» SUPPLIED RECORDS
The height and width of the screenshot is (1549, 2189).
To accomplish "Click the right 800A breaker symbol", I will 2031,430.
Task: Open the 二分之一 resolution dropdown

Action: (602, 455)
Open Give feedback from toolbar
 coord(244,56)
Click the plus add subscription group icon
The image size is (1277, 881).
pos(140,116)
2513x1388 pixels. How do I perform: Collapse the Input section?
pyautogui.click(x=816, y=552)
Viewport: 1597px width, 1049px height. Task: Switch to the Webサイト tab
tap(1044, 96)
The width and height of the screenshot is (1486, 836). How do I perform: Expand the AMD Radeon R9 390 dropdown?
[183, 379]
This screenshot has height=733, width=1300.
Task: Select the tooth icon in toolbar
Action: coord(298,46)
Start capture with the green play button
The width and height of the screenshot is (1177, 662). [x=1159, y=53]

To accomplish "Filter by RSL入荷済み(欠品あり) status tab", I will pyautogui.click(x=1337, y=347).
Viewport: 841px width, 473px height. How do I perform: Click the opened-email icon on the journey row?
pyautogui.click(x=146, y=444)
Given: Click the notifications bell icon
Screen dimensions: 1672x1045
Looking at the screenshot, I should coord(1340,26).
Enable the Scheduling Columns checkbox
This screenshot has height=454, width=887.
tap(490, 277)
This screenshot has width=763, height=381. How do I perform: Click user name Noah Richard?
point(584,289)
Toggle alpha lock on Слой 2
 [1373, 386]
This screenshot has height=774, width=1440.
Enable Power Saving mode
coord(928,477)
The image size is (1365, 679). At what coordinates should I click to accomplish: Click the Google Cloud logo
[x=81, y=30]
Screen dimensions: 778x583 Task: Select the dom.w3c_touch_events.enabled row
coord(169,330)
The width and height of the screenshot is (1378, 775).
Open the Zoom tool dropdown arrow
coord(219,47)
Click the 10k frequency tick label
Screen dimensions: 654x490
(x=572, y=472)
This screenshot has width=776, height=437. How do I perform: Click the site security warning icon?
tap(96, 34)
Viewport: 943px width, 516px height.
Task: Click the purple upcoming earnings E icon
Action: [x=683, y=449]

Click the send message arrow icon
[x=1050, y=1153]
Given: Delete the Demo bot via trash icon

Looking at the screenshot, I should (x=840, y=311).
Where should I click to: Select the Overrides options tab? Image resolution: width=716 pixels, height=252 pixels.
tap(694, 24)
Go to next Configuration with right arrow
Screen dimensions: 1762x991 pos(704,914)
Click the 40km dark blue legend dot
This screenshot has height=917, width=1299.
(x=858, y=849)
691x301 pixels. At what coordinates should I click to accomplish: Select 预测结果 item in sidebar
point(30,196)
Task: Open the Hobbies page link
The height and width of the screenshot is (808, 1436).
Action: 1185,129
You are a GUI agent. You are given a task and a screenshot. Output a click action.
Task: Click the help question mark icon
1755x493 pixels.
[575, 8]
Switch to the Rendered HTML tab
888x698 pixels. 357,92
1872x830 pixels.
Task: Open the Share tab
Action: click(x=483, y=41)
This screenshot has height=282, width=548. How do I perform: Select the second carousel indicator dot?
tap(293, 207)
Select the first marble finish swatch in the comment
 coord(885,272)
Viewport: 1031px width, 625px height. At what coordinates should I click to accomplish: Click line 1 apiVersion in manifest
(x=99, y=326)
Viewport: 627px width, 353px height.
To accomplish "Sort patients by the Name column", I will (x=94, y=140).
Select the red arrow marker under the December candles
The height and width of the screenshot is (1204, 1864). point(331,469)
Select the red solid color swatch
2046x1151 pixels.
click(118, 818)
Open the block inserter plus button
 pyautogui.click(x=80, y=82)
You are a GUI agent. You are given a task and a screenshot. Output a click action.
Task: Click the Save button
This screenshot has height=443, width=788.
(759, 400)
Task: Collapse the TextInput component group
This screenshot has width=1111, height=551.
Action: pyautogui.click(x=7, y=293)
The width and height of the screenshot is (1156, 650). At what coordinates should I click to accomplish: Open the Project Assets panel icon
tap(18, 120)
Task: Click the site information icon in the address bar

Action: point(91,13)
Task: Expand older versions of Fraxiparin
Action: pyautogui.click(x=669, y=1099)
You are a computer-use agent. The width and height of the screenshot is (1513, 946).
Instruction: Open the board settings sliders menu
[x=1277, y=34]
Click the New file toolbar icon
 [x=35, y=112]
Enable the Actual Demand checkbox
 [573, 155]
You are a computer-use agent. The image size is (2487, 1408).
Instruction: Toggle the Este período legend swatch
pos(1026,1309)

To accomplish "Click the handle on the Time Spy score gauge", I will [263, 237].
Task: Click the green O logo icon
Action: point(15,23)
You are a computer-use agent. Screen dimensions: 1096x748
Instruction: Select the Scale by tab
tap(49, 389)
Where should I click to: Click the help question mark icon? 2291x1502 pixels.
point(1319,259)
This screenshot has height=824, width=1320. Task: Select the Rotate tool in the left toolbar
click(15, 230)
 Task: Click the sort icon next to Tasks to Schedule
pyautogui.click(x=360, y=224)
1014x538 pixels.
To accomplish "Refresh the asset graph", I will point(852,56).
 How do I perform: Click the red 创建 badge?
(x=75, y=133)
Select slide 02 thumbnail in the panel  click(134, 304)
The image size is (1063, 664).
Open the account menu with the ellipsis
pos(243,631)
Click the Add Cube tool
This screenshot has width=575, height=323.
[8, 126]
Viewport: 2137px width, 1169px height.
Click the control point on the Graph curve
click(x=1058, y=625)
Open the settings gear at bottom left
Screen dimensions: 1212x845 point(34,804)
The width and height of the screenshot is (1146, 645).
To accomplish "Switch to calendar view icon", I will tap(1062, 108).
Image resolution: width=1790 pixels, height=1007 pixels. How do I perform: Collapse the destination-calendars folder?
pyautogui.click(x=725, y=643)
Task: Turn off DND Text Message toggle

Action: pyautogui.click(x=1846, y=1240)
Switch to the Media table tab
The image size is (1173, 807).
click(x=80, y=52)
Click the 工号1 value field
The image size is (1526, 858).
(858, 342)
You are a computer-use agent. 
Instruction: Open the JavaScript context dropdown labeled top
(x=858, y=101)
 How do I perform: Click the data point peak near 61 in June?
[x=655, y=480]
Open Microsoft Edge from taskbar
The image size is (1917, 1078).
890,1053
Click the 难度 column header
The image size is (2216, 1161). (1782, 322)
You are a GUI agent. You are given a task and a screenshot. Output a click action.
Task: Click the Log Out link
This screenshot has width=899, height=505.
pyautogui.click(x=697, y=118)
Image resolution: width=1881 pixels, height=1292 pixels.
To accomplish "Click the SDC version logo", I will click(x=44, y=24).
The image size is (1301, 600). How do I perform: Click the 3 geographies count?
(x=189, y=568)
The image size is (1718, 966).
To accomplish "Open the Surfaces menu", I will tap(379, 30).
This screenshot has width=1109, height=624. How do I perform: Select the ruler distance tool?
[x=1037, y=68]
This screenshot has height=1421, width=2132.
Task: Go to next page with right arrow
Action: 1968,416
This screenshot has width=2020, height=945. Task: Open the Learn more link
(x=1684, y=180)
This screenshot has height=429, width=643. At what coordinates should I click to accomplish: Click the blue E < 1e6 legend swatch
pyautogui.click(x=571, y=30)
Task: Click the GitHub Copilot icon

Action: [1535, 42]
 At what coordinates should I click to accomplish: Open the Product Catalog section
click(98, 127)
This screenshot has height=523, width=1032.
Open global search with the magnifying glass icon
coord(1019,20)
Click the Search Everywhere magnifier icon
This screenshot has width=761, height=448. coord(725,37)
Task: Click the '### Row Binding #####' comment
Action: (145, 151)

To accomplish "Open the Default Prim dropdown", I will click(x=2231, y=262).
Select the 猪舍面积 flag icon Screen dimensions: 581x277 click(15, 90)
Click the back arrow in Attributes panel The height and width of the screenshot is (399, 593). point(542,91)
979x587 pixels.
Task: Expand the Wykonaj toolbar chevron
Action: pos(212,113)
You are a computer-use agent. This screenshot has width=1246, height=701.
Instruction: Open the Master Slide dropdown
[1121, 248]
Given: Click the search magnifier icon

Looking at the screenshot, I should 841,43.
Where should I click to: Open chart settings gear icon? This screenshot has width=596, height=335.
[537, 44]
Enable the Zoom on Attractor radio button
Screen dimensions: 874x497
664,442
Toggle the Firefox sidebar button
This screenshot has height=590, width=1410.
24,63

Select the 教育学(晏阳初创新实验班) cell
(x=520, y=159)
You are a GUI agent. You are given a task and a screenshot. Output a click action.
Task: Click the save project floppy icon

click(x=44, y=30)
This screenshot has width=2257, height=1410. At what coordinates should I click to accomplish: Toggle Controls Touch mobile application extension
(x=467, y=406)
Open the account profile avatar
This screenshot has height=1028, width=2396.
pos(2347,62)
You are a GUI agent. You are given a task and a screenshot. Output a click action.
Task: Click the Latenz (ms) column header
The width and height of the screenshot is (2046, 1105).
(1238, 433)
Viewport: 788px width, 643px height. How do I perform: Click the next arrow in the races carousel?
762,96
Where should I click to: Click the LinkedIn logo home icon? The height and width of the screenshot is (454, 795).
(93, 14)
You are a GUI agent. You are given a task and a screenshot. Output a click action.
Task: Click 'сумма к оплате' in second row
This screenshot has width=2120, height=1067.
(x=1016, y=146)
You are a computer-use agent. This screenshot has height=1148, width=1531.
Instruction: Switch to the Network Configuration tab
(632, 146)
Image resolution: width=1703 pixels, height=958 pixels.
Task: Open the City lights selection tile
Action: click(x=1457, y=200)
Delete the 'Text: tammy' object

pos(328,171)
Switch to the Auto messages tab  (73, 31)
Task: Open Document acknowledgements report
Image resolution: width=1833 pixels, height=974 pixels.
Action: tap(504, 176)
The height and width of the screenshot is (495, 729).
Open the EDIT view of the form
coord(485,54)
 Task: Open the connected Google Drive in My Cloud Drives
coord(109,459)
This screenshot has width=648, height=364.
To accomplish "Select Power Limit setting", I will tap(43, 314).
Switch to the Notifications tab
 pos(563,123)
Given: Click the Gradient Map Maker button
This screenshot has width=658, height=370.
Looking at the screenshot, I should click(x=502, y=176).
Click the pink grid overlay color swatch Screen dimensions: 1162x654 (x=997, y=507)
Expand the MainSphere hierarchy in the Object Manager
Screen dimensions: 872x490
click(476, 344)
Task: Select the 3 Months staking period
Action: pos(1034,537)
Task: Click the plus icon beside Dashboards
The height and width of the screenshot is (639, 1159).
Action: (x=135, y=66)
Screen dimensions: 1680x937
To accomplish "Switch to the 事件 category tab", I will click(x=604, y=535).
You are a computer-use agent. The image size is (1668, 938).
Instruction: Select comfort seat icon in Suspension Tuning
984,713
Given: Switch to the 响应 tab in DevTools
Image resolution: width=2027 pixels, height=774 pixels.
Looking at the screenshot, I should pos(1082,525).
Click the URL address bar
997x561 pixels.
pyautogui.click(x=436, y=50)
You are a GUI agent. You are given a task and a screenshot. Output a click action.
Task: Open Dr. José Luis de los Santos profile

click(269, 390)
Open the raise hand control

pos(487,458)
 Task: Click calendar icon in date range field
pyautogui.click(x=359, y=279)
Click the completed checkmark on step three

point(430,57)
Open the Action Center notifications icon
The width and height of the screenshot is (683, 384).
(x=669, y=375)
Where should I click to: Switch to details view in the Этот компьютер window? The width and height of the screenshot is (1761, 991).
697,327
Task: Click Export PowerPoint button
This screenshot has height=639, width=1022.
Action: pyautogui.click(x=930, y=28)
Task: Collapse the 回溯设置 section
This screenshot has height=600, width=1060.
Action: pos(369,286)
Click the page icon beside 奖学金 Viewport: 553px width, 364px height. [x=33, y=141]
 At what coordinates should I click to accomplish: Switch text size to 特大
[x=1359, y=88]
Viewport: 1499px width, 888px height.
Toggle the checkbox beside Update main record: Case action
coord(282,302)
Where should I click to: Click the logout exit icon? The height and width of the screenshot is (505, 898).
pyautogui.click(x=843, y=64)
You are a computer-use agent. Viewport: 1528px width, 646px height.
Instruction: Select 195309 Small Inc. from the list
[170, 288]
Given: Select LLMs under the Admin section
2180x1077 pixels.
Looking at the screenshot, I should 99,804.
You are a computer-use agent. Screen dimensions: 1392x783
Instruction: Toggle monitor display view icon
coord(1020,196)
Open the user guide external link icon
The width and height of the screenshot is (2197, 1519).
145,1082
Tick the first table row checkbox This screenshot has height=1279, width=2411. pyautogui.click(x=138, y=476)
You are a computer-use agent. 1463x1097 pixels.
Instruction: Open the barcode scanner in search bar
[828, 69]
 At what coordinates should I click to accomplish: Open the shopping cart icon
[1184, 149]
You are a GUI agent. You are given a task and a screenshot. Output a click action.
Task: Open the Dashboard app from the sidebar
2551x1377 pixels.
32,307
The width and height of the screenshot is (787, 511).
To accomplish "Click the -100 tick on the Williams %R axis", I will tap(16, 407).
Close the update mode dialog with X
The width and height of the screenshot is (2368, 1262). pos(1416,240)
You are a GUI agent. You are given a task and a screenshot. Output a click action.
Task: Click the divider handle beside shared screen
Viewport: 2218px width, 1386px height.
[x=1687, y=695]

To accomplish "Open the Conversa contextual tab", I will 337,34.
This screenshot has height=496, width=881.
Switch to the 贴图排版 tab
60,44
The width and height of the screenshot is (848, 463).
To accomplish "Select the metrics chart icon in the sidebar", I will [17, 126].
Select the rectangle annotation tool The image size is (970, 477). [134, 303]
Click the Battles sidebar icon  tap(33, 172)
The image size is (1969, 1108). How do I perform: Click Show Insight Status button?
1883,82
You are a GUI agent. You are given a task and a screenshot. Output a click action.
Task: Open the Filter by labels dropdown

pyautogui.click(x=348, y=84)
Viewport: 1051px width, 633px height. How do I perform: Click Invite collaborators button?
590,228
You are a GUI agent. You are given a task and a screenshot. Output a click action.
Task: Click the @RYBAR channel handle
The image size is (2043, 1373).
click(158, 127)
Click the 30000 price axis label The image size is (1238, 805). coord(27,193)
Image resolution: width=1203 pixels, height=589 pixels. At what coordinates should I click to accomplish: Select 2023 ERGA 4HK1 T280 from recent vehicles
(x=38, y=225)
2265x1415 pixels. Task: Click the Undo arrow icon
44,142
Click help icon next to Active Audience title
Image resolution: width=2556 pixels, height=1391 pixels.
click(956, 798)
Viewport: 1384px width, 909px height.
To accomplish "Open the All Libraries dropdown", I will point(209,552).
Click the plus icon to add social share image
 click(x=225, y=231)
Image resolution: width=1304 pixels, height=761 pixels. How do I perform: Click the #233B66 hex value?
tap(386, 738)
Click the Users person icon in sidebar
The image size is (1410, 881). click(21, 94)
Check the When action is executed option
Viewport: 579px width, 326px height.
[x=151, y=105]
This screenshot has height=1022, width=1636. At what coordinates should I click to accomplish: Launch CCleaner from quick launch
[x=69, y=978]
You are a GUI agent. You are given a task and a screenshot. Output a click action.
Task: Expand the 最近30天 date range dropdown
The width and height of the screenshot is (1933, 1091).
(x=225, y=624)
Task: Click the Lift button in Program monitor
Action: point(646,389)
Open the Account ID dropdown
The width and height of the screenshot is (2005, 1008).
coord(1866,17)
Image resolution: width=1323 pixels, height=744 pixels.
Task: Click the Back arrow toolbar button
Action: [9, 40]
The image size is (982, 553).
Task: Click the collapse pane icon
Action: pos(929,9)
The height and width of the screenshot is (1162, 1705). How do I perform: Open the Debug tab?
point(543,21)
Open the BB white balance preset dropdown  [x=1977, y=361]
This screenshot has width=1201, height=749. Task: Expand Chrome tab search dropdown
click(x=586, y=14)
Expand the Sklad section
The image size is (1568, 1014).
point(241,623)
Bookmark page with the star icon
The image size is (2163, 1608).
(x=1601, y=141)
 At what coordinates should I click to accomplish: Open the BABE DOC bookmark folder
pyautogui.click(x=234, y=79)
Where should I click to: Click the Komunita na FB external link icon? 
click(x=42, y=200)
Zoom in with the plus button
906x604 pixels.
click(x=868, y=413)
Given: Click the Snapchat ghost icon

» YOUR GOAL
Wherever the string "axis" appears in the entries above, return the line it appears on.

» COMPLETED EXERCISE
To accomplish "Click the -100 tick on the Williams %R axis", I will tap(16, 407).
Click the 30000 price axis label The image size is (1238, 805). coord(27,193)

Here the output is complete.